La députée québécoise, rappelons-le, a évoqué vouloir des preuves du recul du français dans sa province en faisant des guillemets en l’air (air quotes) et en roulant des yeux. Le problème avec l’arrogance dont a fait preuve la députée, c’est qu’elle risque de miner la crédibilité du gouvernement fédéral au chapitre des langues officielles à moins que cela ne soit farouchement dénoncé par ses collègues.

J’ai le souvenir d’une occasion il y a quelques années lors de laquelle le prédécesseur de Mme Lambropoulos, Stéphane Dion, avait pris la parole sur une question liée aux langues officielles et avait déclaré « lorsqu’il est question des langues officielles, il faut toujours dénoncer les injustices ». Ça semblait être l’évidence même pour l’ancien ministre qui avait été lui-même responsable des langues officielles, mais visiblement, il reste encore beaucoup de travail à faire.

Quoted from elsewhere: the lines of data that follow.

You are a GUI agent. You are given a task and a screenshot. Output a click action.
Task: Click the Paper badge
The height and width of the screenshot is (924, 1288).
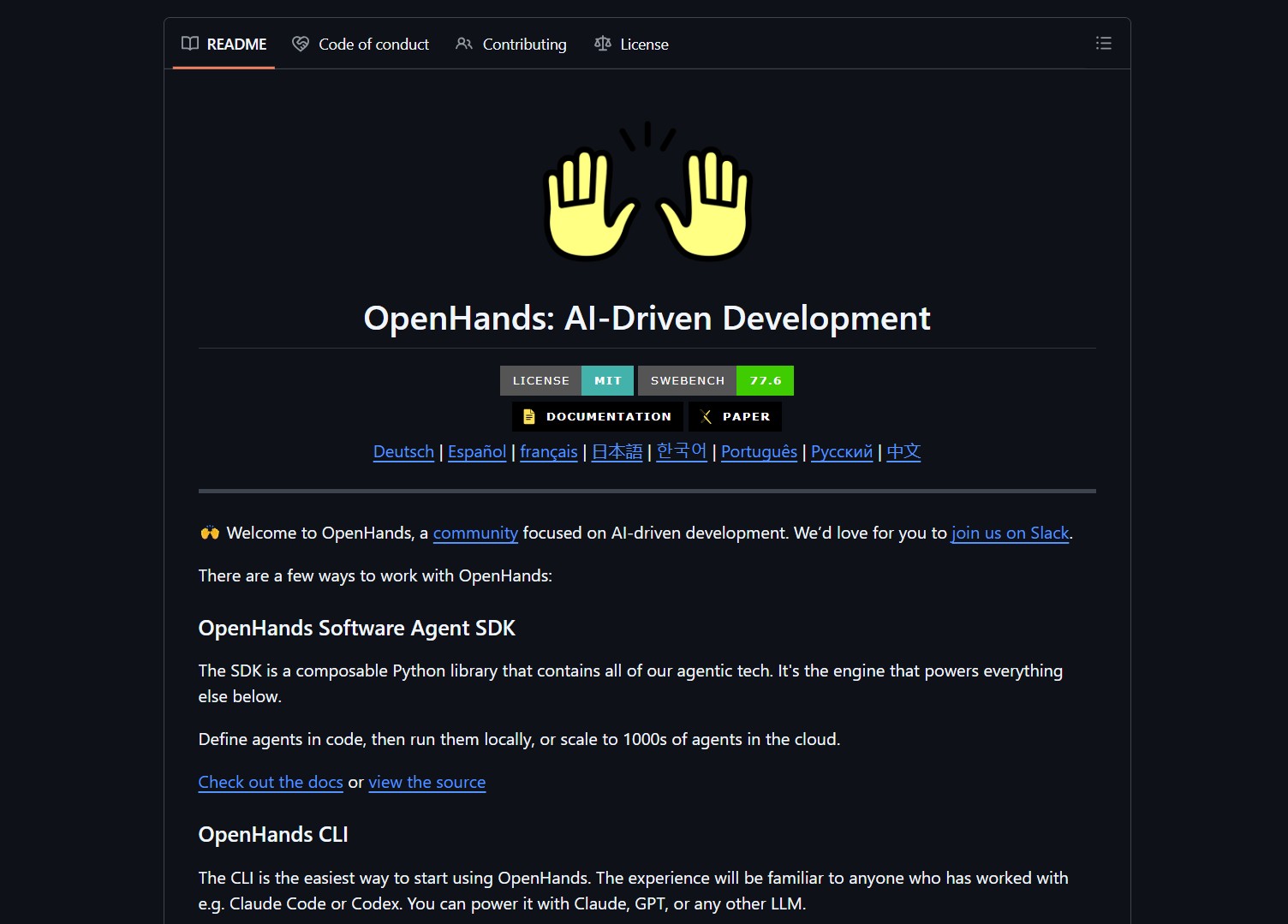(x=735, y=417)
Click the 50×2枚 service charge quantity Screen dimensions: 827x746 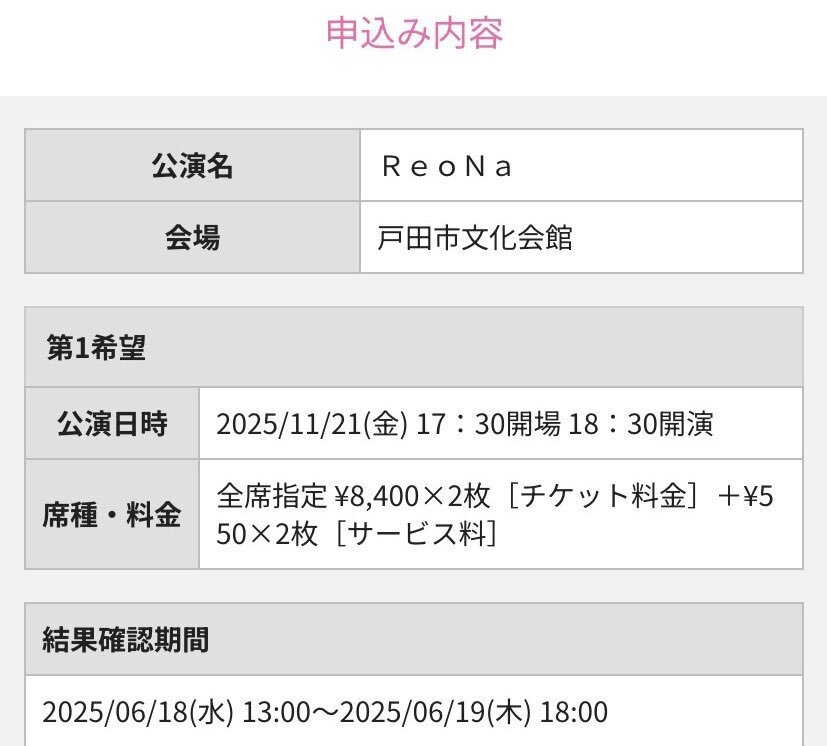point(267,534)
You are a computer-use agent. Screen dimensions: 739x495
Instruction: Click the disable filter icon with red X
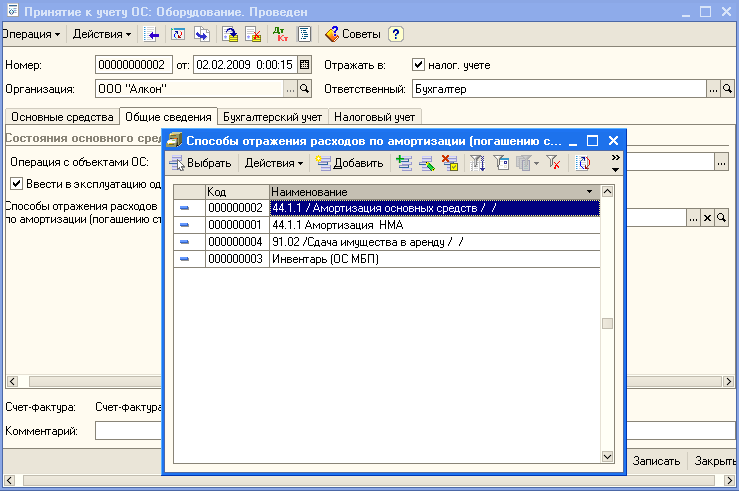553,163
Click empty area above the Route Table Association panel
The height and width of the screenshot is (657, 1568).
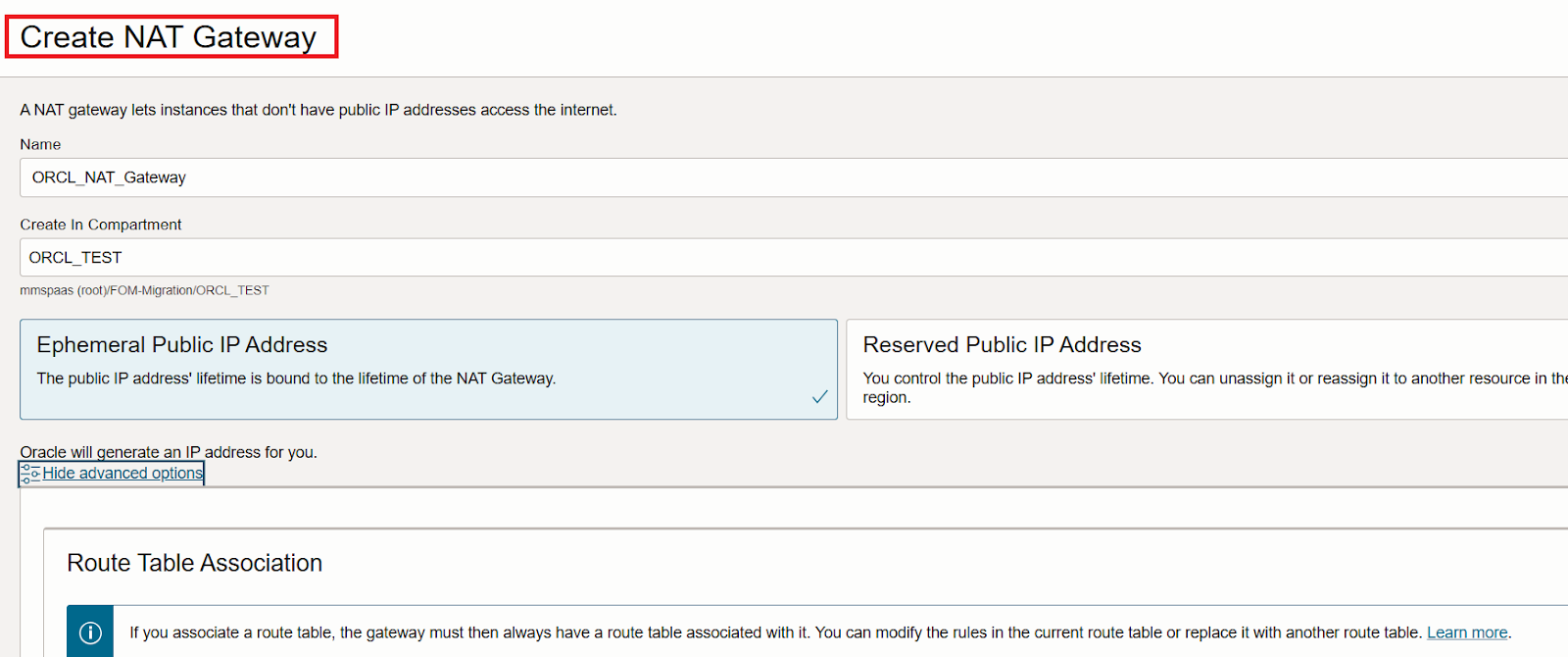pyautogui.click(x=784, y=508)
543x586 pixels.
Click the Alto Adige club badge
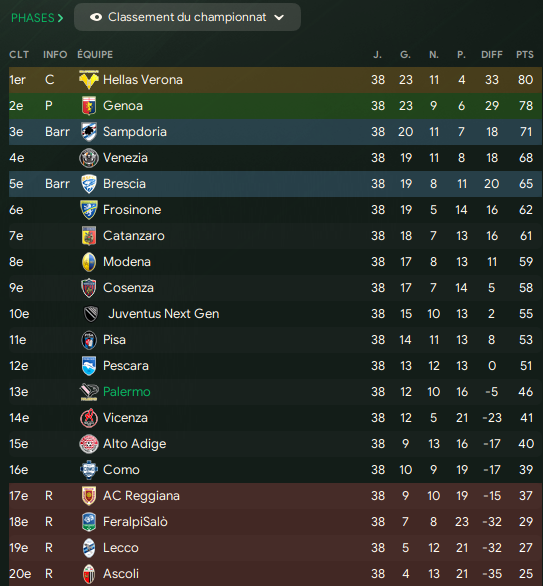(x=89, y=444)
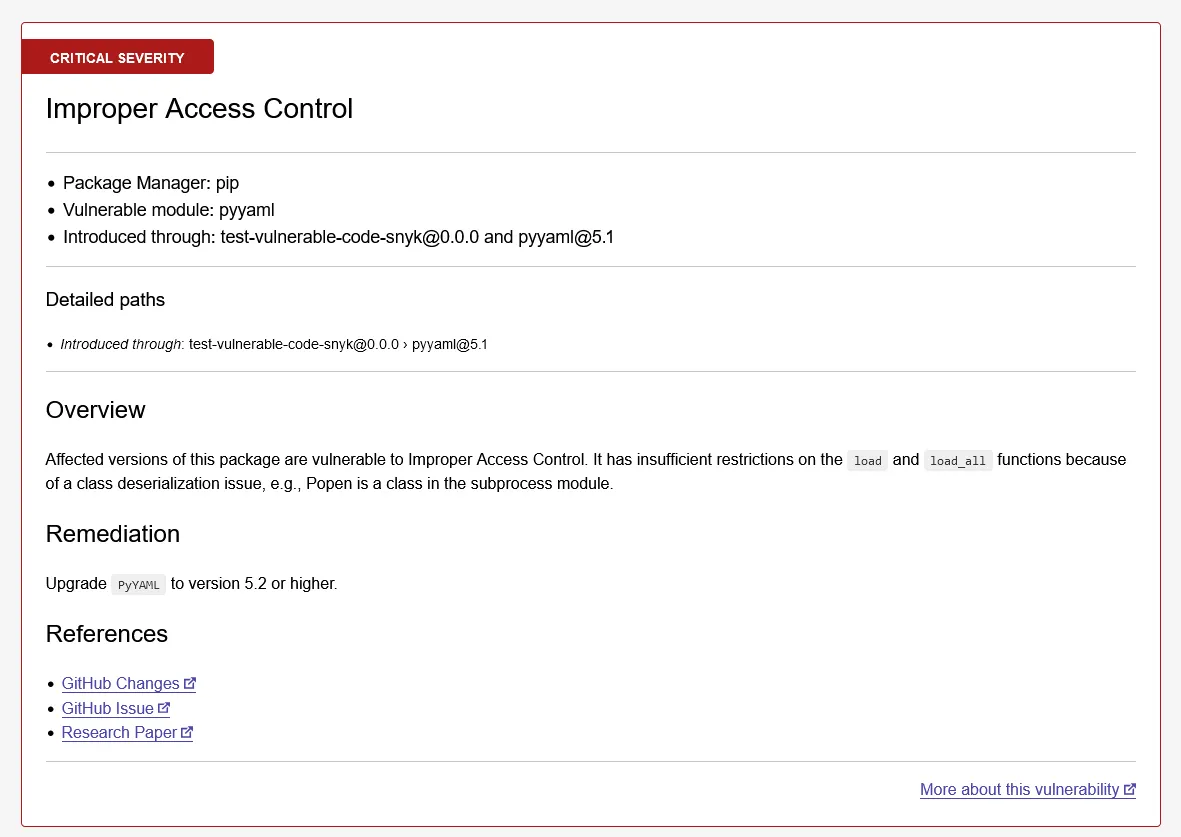
Task: Click the load_all code badge in Overview
Action: 958,461
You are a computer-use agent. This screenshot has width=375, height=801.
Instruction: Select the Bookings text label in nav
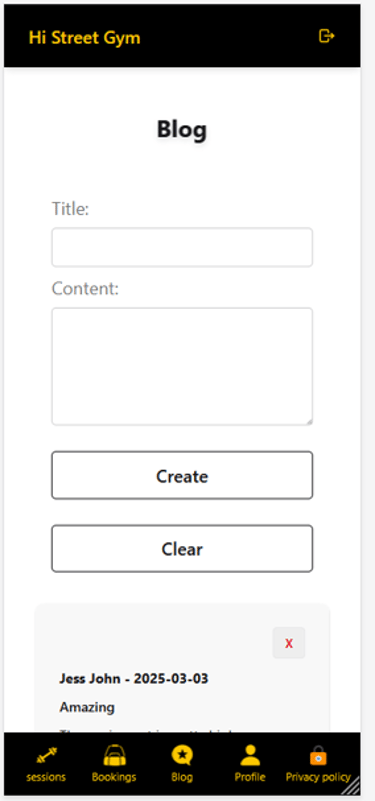(114, 778)
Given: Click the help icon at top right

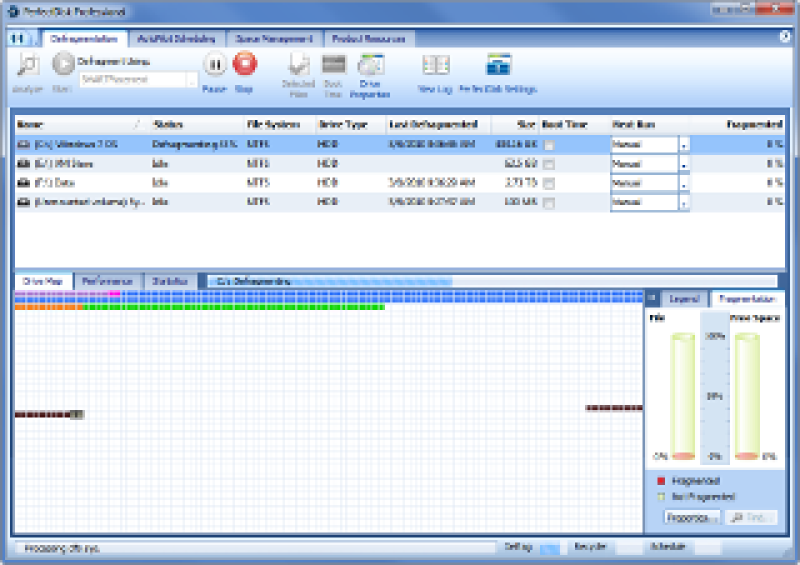Looking at the screenshot, I should click(x=785, y=37).
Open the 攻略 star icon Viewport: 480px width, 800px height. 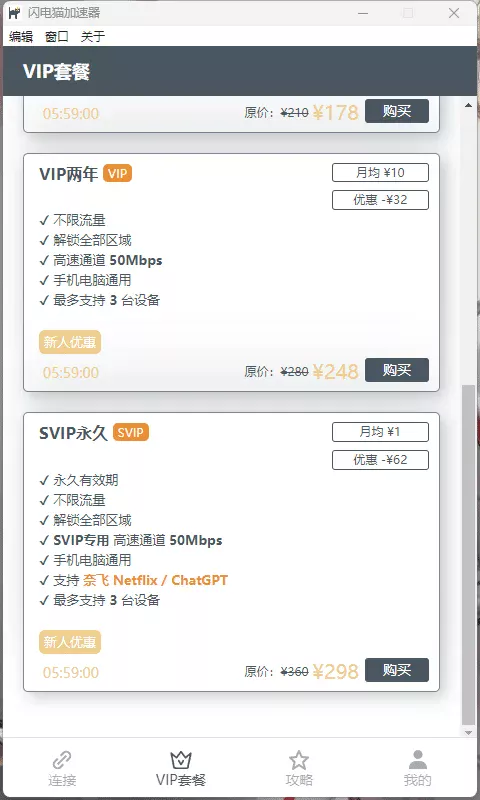tap(299, 760)
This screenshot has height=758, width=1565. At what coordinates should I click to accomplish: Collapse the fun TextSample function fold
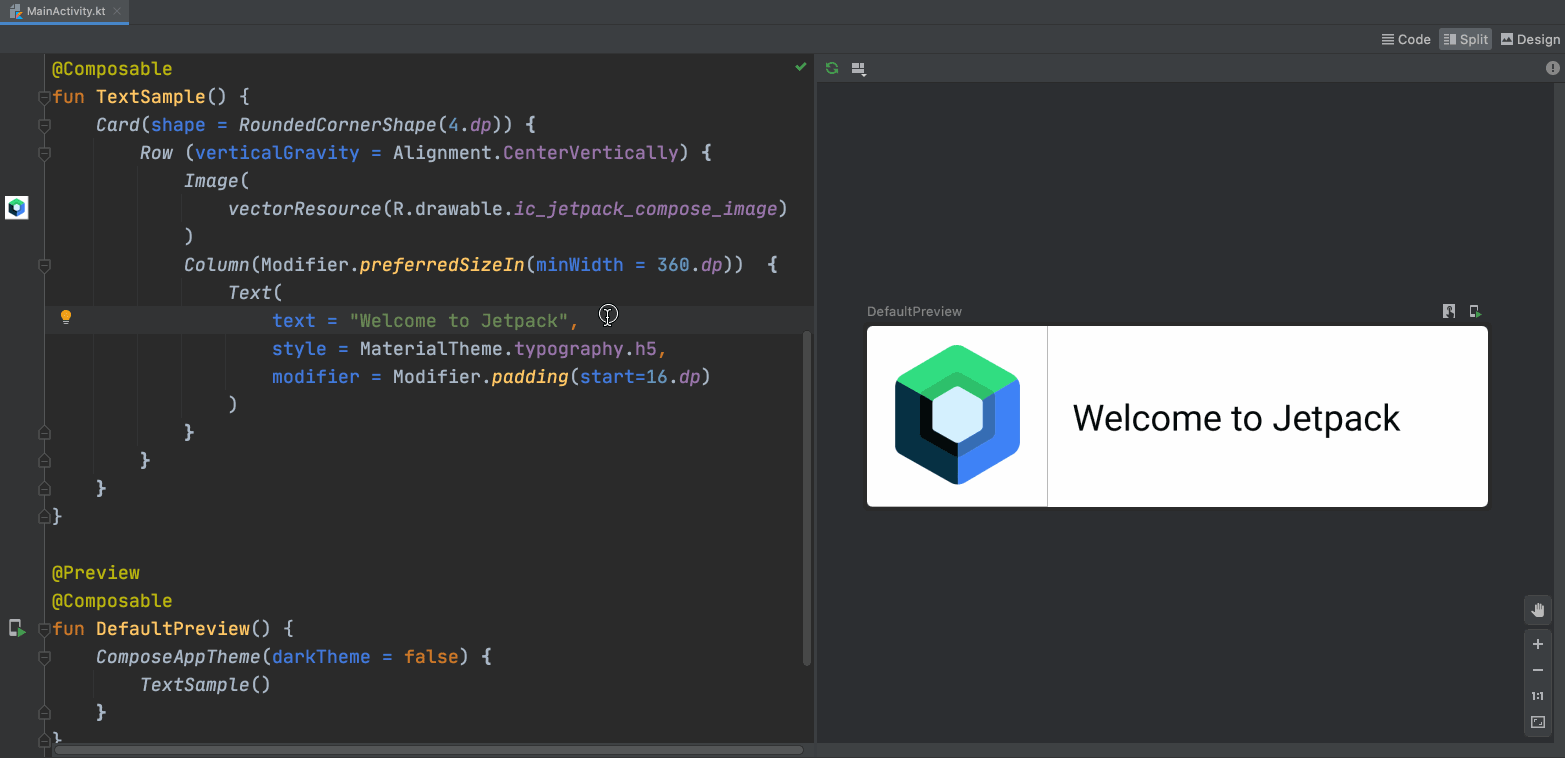(x=43, y=97)
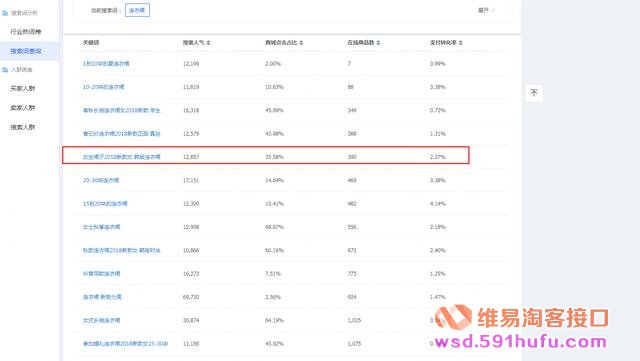640x361 pixels.
Task: Sort by 在线商品数 column arrows
Action: [378, 42]
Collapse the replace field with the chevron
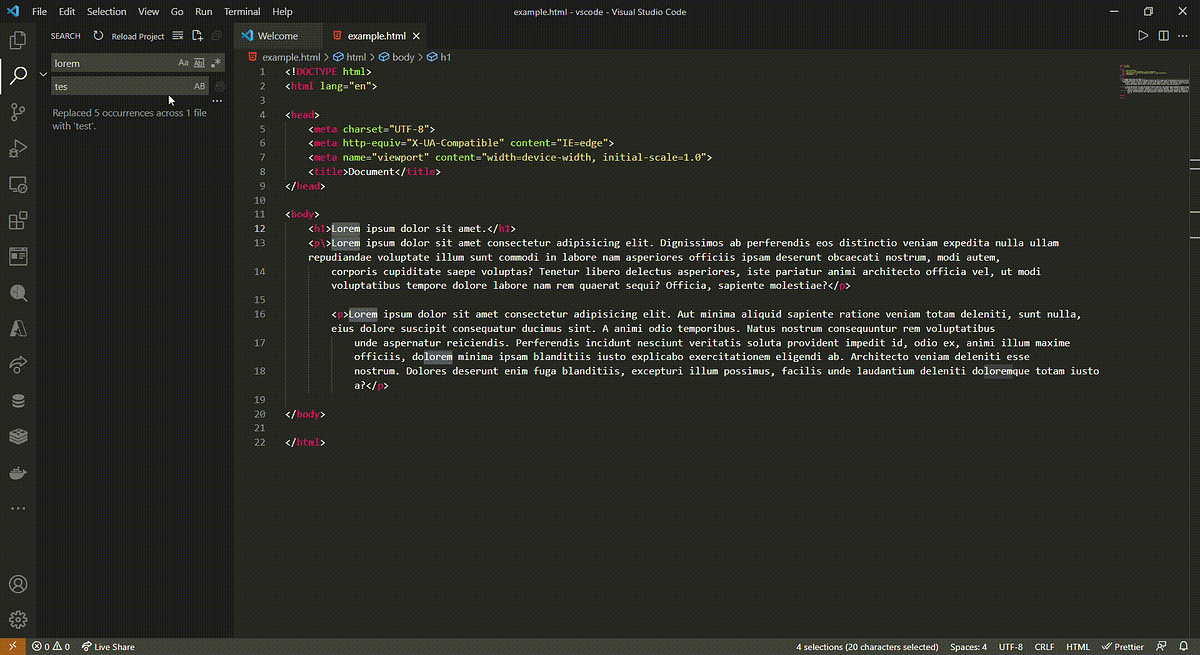Screen dimensions: 1200x655 [x=42, y=74]
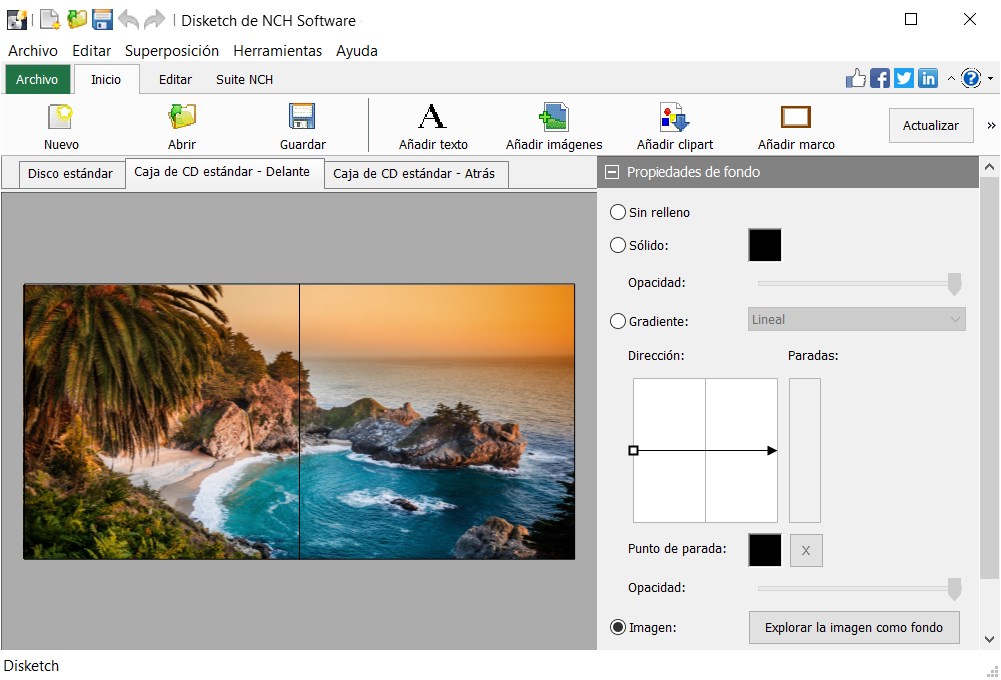Open help with the question mark icon
The width and height of the screenshot is (1001, 680).
pyautogui.click(x=969, y=77)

Admettre que nous assistons à un recul du français au Québec, et surtout à Montréal, ne doit pas faire l’objet d’une polémique.

J’ai la ferme conviction que ce n’est pas non plus une question où un seul parti peut se réclamer du monopole de la bonne foi. Au contraire, c’est un enjeu qui devrait aller au-delà des lignes de parti et que les élus de tous les ordres de gouvernement devraient tenter de solutionner en mettant de l’avant des propositions robustes.

Bilinguisme des sous-ministres

En ce qui concerne le fédéral, un bon début serait d’exiger le bilinguisme de ses propres sous-ministres. Récemment, dans une enfilade Twitter, Matthew Mendelsohn, l’ancien conseiller principal auprès du Bureau du Conseil privé, a exprimé tout haut ce que plusieurs francophones qui ont travaillé au sein de l’appareil fédéral ne savent que trop bien : « [Lorsque j’étais au Bureau du Conseil privé] presque toutes les notes de breffage, mémorandums au cabinet ou les présentations aux sous-ministres étaient en anglais. Si vous ne pouvez pas écrire et vous exprimer correctement en anglais, votre carrière est limitée. Si vous ne pouvez pas écrire ou vous exprimer en français, cela n’a pas d’impact sur votre carrière. »

Que la députée de Saint-Laurent tente maintenant de corriger le tir avec une déclaration laconique sur sa page Facebook, c’est la moindre des choses, mais le test de crédibilité sera de voir quelles seront ses prochaines interventions en matière de langues officielles. Ira-t-elle véritablement à la recherche de moyens pour protéger la langue française comme elle prétend vouloir le faire ? Il faut espérer que oui, mais si le passé est garant de l’avenir, une bonne dose de scepticisme est sans doute de mise.